The image portrayed in the cartoon above shows an 'instructivist' teaching approach to mobile technology. Educators are caught in the shift towards convergent forms of information and telecommunications services. Gaining increased understanding of youth interactions with new technologies is enhanced when educators interact with the devices themselves and then use the features of the new tool to enhance the learning process and knowledge inquiry.
Innovative and transformative pedagogies have evolved with the new era of global communications. I will demonstrate how mobile devices can be used in a school setting with students immersed in the act of learning as opposed to being taught to.
I will address a comment posted by 'The Teacher and The Librarian' who responded to my previous post on the “inevitability” of mobiles being used in schools. 'The Teacher and The Librarian' cited research from Sharples (2002) where :
the skills of constructing and exploring knowledge through conversing and collaborating, and having to exercise a measure of self control when using these devices are the skills and attributes that any future employer would be happy to see in a prospective employee.
Indeed collaborative skills are necessary for workers who will be interacting with ever evolving technology devices and the ability to use these devices for work purposes. Currently the social networking attractions of mobile technologies have merged into business and commercial enterprises in capitalist economies. Castells (2000) finds that the new information economy has divided labour into "networked" labour which "serves the goals of the network" and "switched off" labour which has nothing to offer the network. I would argue that schools are now functioning more as training grounds for the workplace with testing regimes the main priority. If students do not get access to the new technologies then they are "switched off" and at risk of being left behind in an information economy. Using these tools with a purpose such as critical thinking can be the key to engaging youth in individual thought. Educators can use these technology tools to empower students to analyse the information economy so that they can decide how to participate in this system.

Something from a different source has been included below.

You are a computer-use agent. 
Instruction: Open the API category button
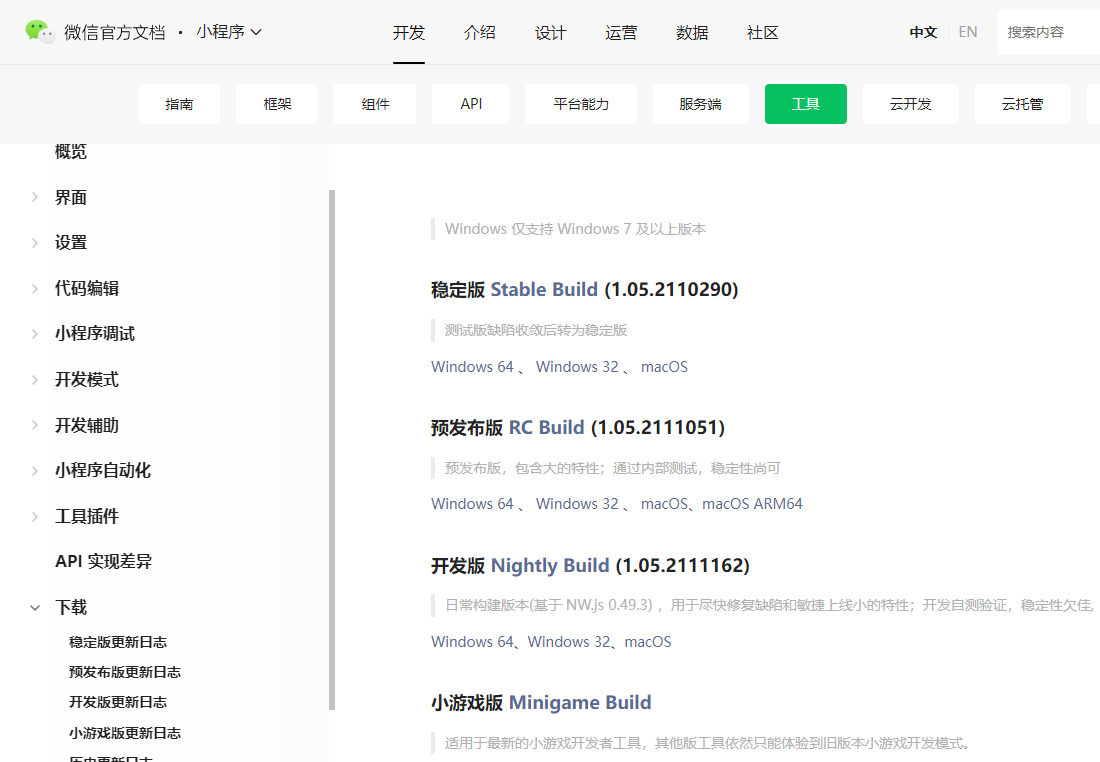(x=471, y=104)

I agree with 'The Teacher and the Librarian' when they point out however we need to be sure we design a curriculum that provides opportunities to use such technology to create relevant, life type experiences that have an educational purpose in the lives of the young people in our classrooms. This "life type experience" should include critical literacy because it is crucial to transformations and innovative pedagogies in education. It can assist youth cultures to understand the workings of class, gender, government and institutional systems.
Some practical examples include Mary's post on Sunday, October 10, 2010 in Group 20, where a historical timeline is created as a collaborative exercise. http://mobilemedia20.blogspot.com/ The teacher scaffolds the learning activity by supplying the source which is a Web 2.0 application and administering the procedures that enable the electronic interaction to take place. Once the authentic website is located, the student can then discover new sources of information and collaborate as a team to build the historical time line thereby enhancing their knowledge of the topic, in this case, the war in Gallipoli.

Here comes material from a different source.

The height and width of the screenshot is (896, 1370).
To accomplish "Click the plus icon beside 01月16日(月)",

Youth cultures have been engaging with new technologies throughout human history (Dezuanni & Jetnikoff, 2008). In this latest information age incarnation, Dezanni & Jetnikoff suggest that young people have been “remixing media” throughout the history of popular culture and give practical examples for educators to use new technologies in the classroom. Using the camera feature on the mobile phone, Dezuanni & Jetnikoff (2008) design an "advertising hunt" to investigate the genre and context of advertising providing planning templates and asking pertinent questions during the reflection phase of the inquiry process such as " Who is it aimed at and how do we know?"(Dezuanni & Jetnikoff, 2008,p.6).
Other critical literacy resources are available widely on the World Wide Web. The "Sixthings.net" website gained my attention because these are the type of activities that I have done with my own classes with other media devices. http://sixthings.net/2009/09/25/six-classroom-activities-with-mobilecell-phones/ It struck me that whatever the technology, you can engage students to immerse themselves in the curriculum critically.
For example, in the suggested activity where you use the mobile as a "new invention" the students are imagining a future that would accomodate a new gadget. In the past, I have used this idea with the concept of an 'anti-boredom' machine where the children invent the features that they would like on the gadget. The teaching ideas remain, it is the technology that has changed. The content is the same but the pedagogy has shifted to user (or child) centred and the 'user' can employ whatever technology is available to analyse advertising texts, look at gender representations in popular media, write scripts for plays, songs or dances on a curriculum topic. Once digital technology resources are acquired, students document the research process digitally and create their own slideshows on intranet software applications.
When students produce the media themselves they can give their own interpretation of the media messages in our culture and experience the learning process personally. According to the Spanish sociologist Manuel Castells (2000) “Internet is a tool that better serves democracy than control over democracy" and that applies to any other technologies such as mobile phones.
Castells, M (2000) The Rise of the Network Society Second Edition, Blackwell Publishing, USA.
Castells, M (2000) Materials for an exploratory theory of the network society British Journal of Sociology, Vol. 51 (1). Jan/March 2000 pp. 5-24.
Dezuanni, M. & Jetnikoff, A. (2008) Media Remix: Digital Projects for students Jacaranda Plus. Milton, QLD. Australia. pp. 1-7.
Livingstone, S. (2002) Young People and New Media Sage Publications Limited London, UK. pp. 239 -240.